Dialer Call Progress Detection | Auto Dialer

Issued related to this article:

There is a delay before the audio message is played
The system does not leave a message on answering machine
The message on answering machine is being cutoff
No popup screen for live answer for some predictive calls

When an outbound call is made, Voicent auto dialer software has to detect whether the call is answered by a live human or an answering machine (or voicemail). This process is called ‘call progress detection’ and it is based on analyzing the incoming audio. Traditionally (when computers are slow) the detection is implemented in hardware, and due to the limitations of hardware implementation, the accuracy is not that great. Even today, no system can achieve 100% accuracy. The best system for prediction is the human perception system. But even humans make mistakes from time to time.

Voicent has spent a lot of development time to improve the accuracy. Our detection algorithm is based on intelligently analyzing the incoming audio and apply the best fit statistical patterns based on a large amount of data collected. Since our products has been on the market for years, Voicent software is battle tested in real world and the accuracy is second to none.

The Most Important Factor Is Clarity Of Phone Audio

In order for call progress detection to be accurate, the most important factor is the clarity of the phone audio. If the phone audio is clear, the normal delay is about 1-2 second. To get better phone audio, you need:

1. A reliable phone service
2. Enough internet connection bandwidth (128K bps for both up stream and down stream per line)
3. A good connection between your computer and the Internet router. Avoid using wireless connection if possible

A Useful Diagnostic Tool

You can use the Record Initial Dialing to get the audio stream used by the detection software. This audio is basically what the system hears from the phone line.

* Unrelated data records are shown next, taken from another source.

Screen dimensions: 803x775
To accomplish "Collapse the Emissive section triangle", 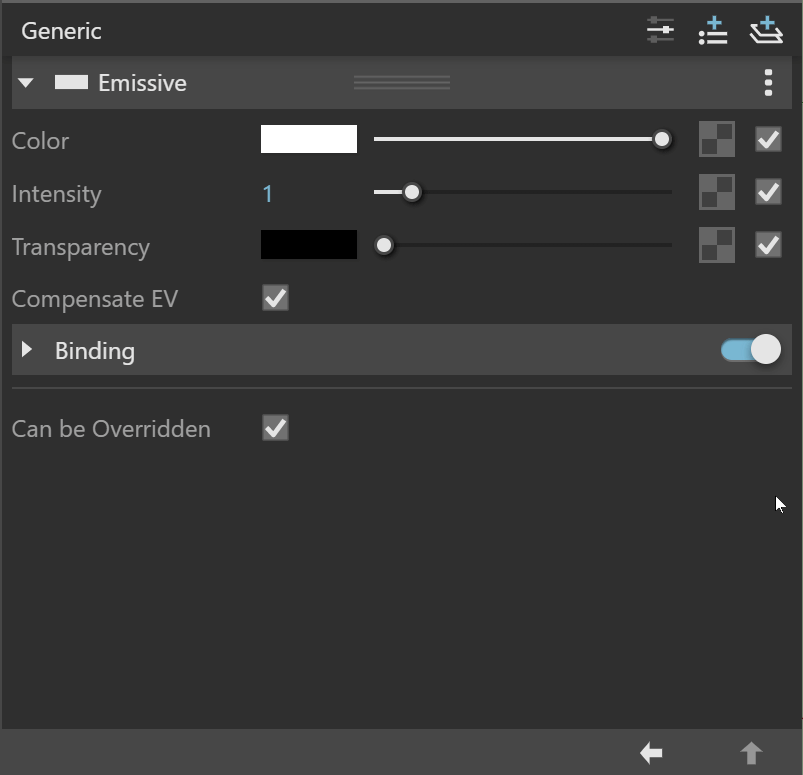I will [26, 82].
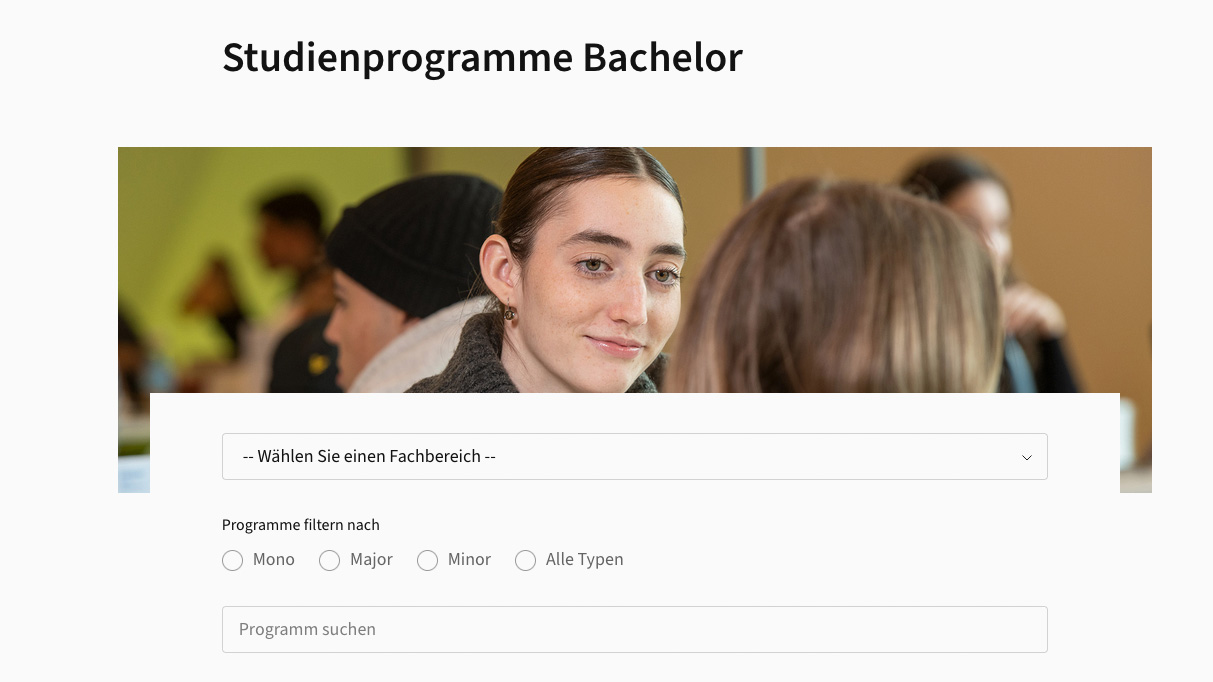This screenshot has width=1213, height=682.
Task: Click the "Major" label text
Action: pos(371,560)
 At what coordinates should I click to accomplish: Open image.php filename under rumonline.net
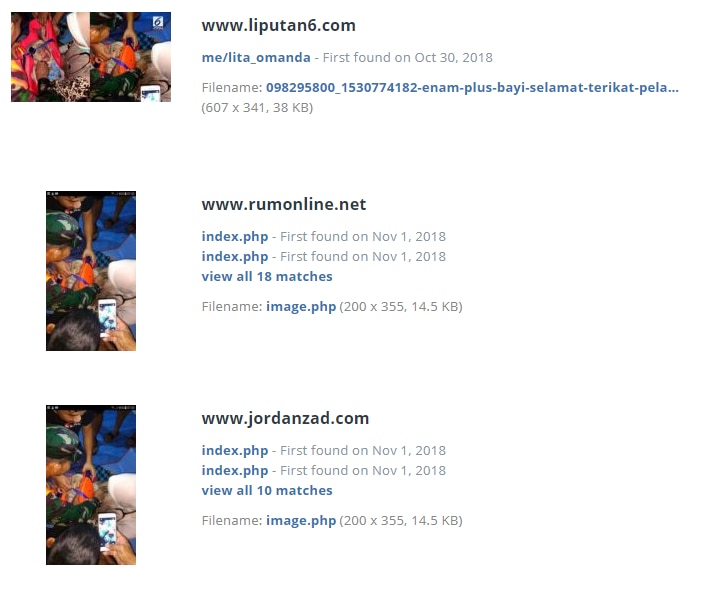click(301, 307)
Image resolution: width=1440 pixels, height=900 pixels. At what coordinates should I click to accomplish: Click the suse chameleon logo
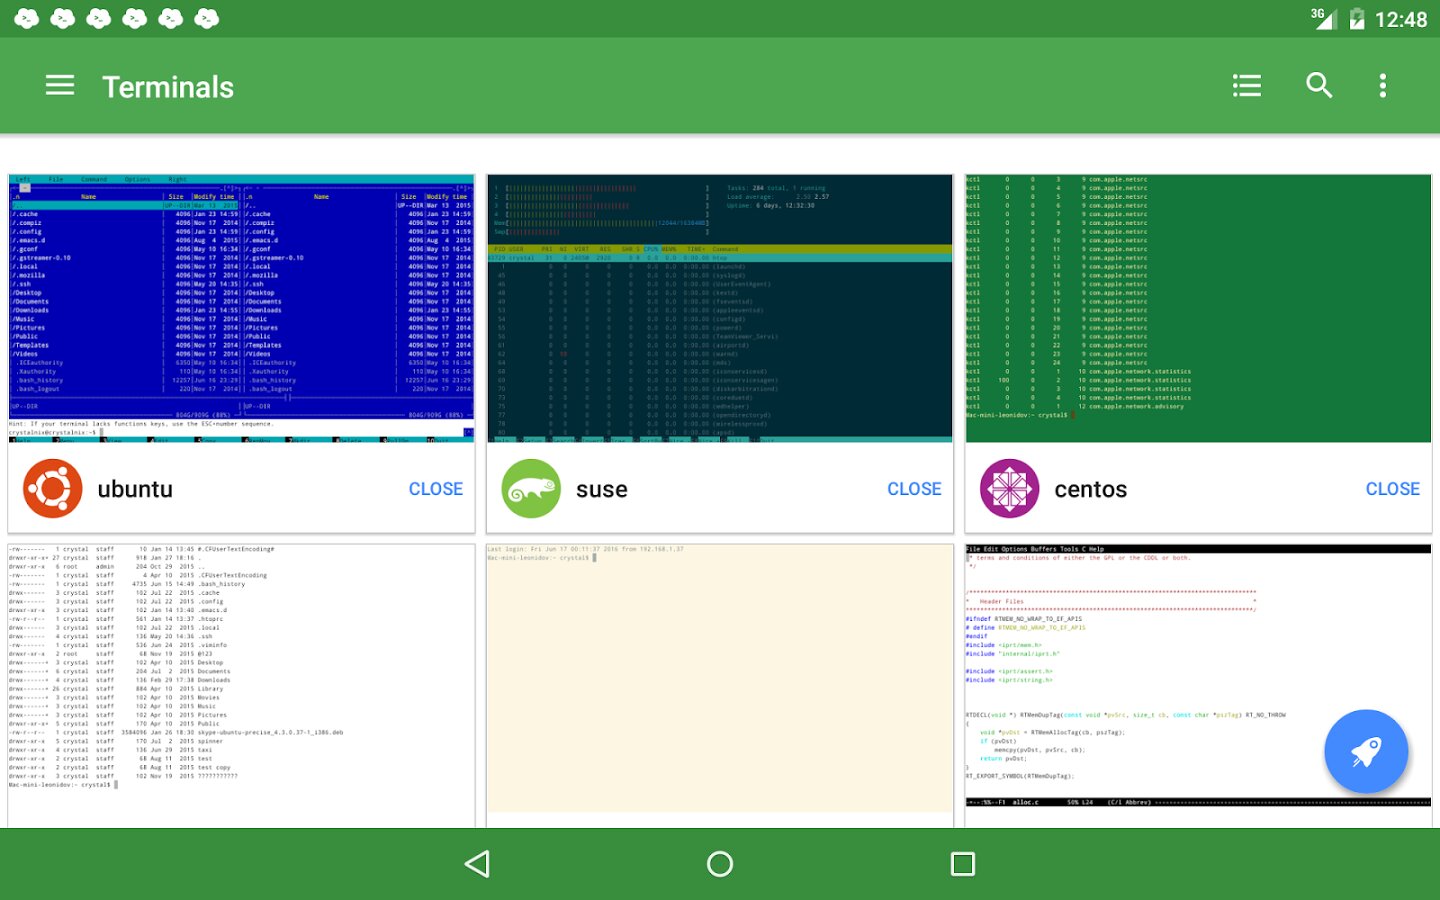coord(531,489)
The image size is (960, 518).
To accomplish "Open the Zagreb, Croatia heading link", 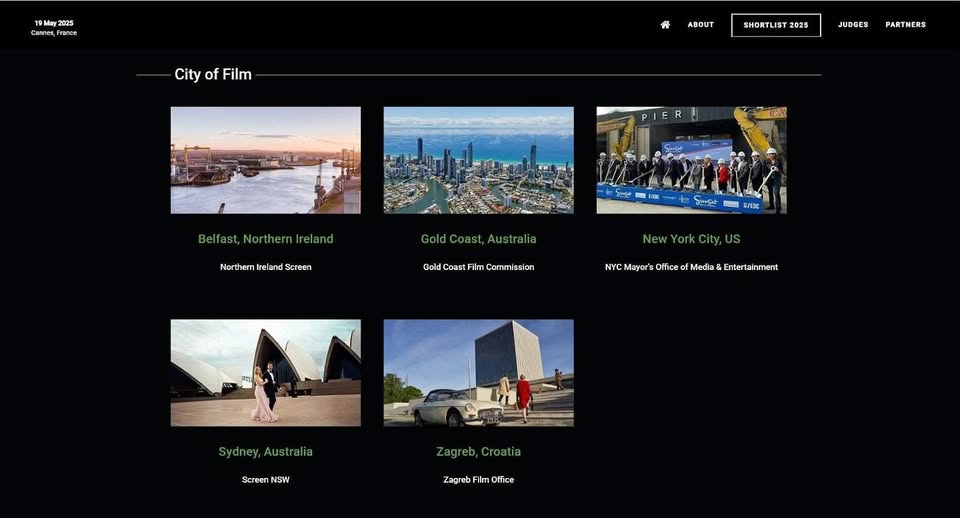I will [478, 452].
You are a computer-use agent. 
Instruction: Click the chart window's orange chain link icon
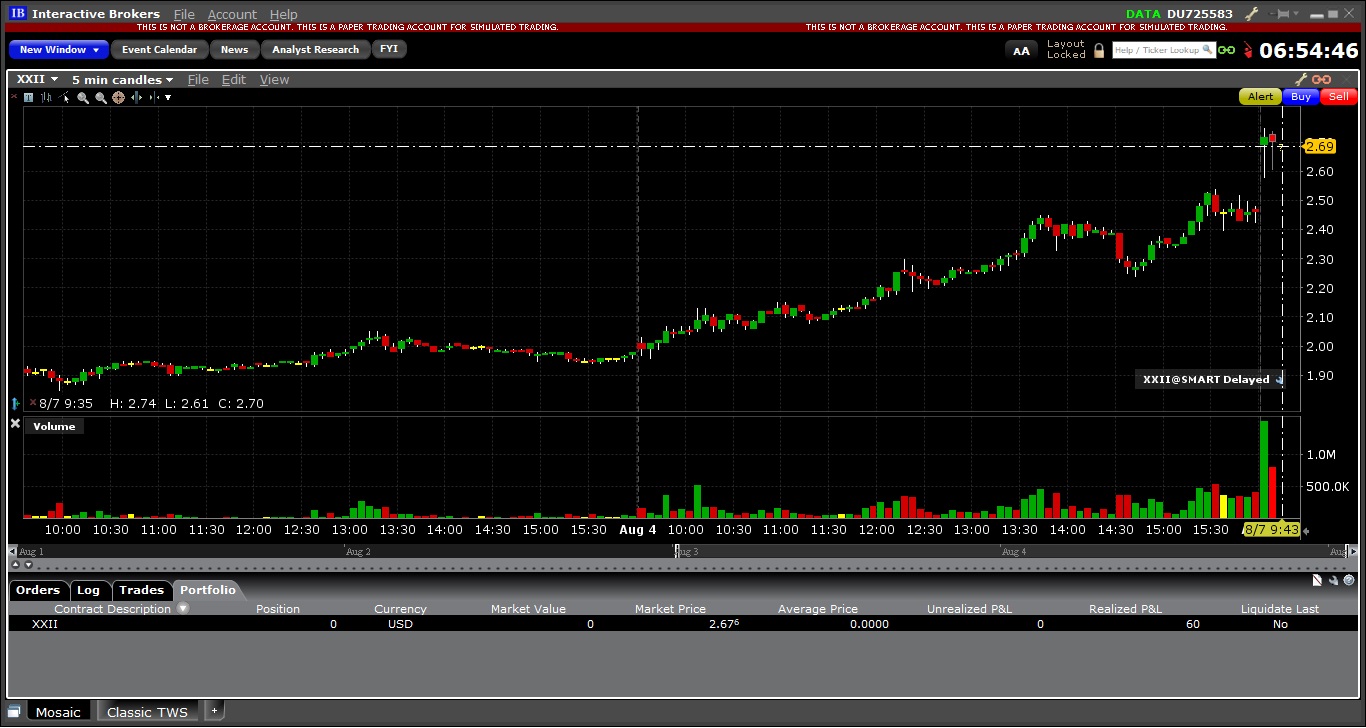1321,80
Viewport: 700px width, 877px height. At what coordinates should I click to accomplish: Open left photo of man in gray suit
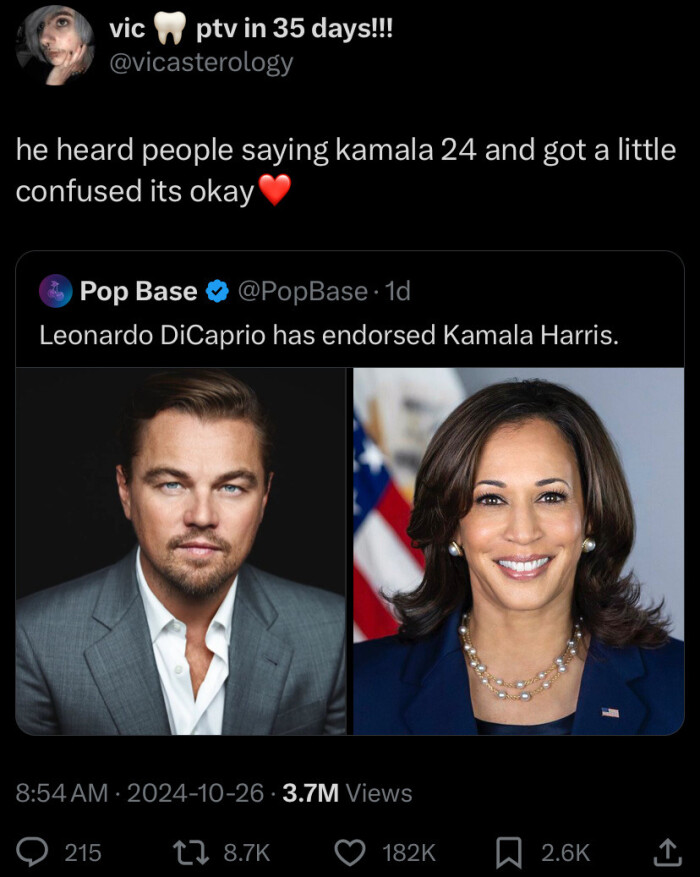pyautogui.click(x=181, y=551)
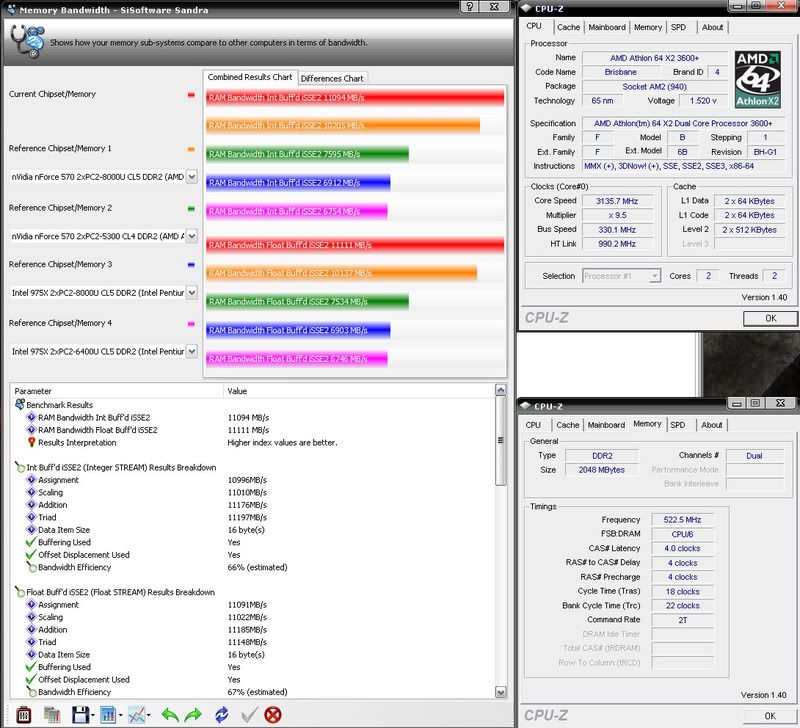Viewport: 800px width, 728px height.
Task: Expand the Reference Chipset/Memory 1 dropdown
Action: 191,177
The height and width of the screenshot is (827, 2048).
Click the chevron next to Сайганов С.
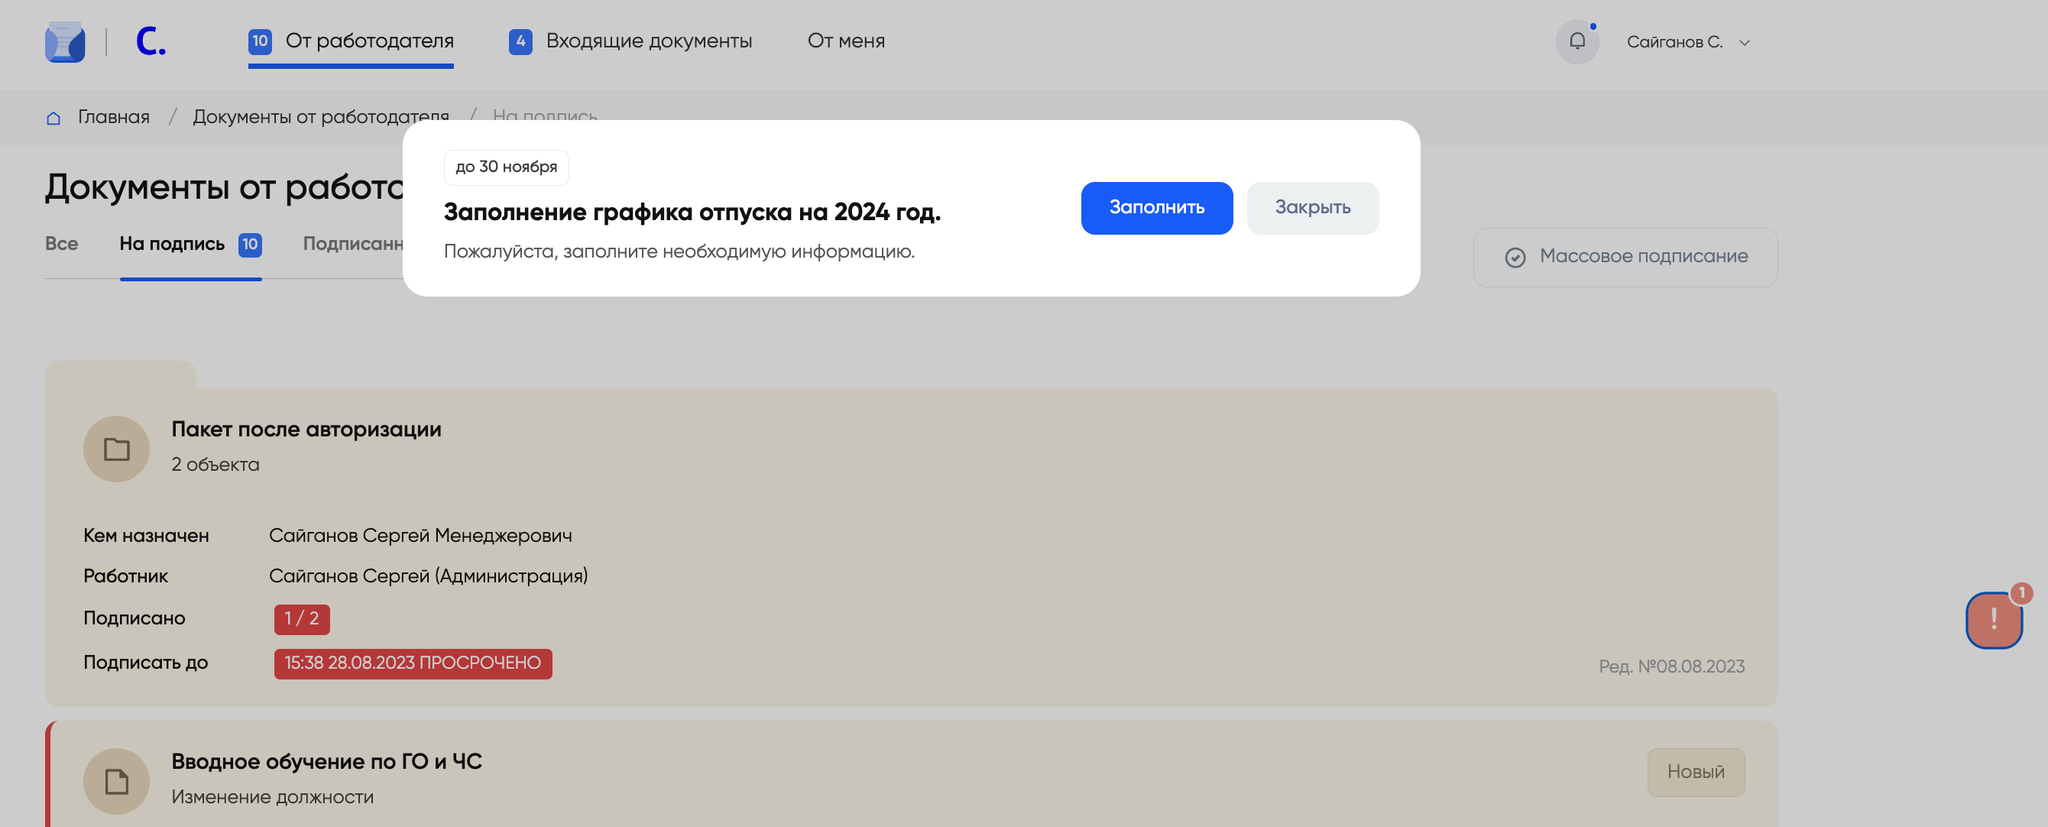pos(1745,42)
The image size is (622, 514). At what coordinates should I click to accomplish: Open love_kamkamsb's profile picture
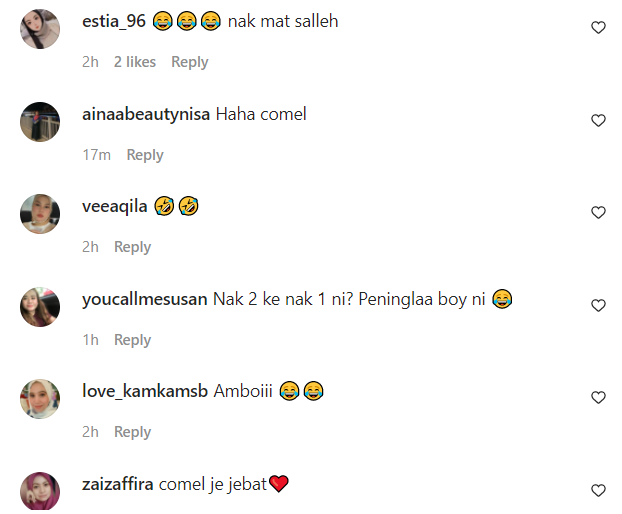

What Else Can Affect the Call Progress Detection

When a phone call is answered, an auto dialer system needs to play a message a) immediately for live human pickup, and b) until a beep sound is detected for answering machine or voice mail system. Based on the answering party, the system then decides whether to play or wait. Unfortunately, there is no tone or signal over the phone network that indicates the pickup situation. Hence the system has to analyze the audio stream over the phone line in order to make a decision.

Strong background noise can be hard to filter out, especially it is from a human voice. A loud TV in the background, a second person talking to other person, etc, can mislead the system to make an answering machine prediction for human pickup. On the other hand, a very weak answering machine volume can be diagnosed as background noise. So the system might think it is a live human pickup and play the message too early.

Another factor is that people answer the phone differently. There are really no fixed patterns or even regular patterns to follow. People from different countries, from different ethnic groups answer the phone differently. The system is tuned for north american population where people usually answer with a short “hello”.

Answering machine messages and voicemail prompts are very different too. Phone company messages are also complicated. Some announcements start with a disconnected beep sound, others with a different beep, and the rest do not even have one.

You forget to say hello

The system is voice activated. If you do not say a word, the system will spend more time wait for human voice.

Special Situation Handling

In order to make the system more responsive to human pickup, something has to give. And this something is the accuracy for answering machine detection. If you care more about live human pickup and you can tolerate more mistakes for answering machine, then you can make the algorithm more responsive to humans.

Make it most responsive for live human pickup

On an extreme case, you can instruct the system not to do any answering machine vs. human analysis. Whenever the system hears a voice, it can start playing the message right away. Of cause, the system still needs some short time to recognize the human voice, filtering out the background noises, etc. The drawback is of this approach is that all answering machines will be treated as humans. The message will be played immediately after an answering machine answers the call. There will be no message, or only partial message, left on answering machines.

To set this option, please select Setup > Options… from the gateway main menu, then choose the Detection tab. Move the sliding control bar to the position marked “Most aggressive”.

The biggest problem of this approach is that no answering machine will be recognized. For general usage, this setting is not recommended.

You can make the system to be more aggressive on human pickup without totally losing the ability of answering machine detection. You can set it prediction to be “more aggressive” on humans. In this setting, the system will try to make a prediction as soon as the audio is likely to be humans. But there will be more mistakes for answering machines.

This article is written for customers using VOIP service (such as callcentric, skype, PBX SIP extensions) for making calls. Customers using analog lines should take a look at older posts.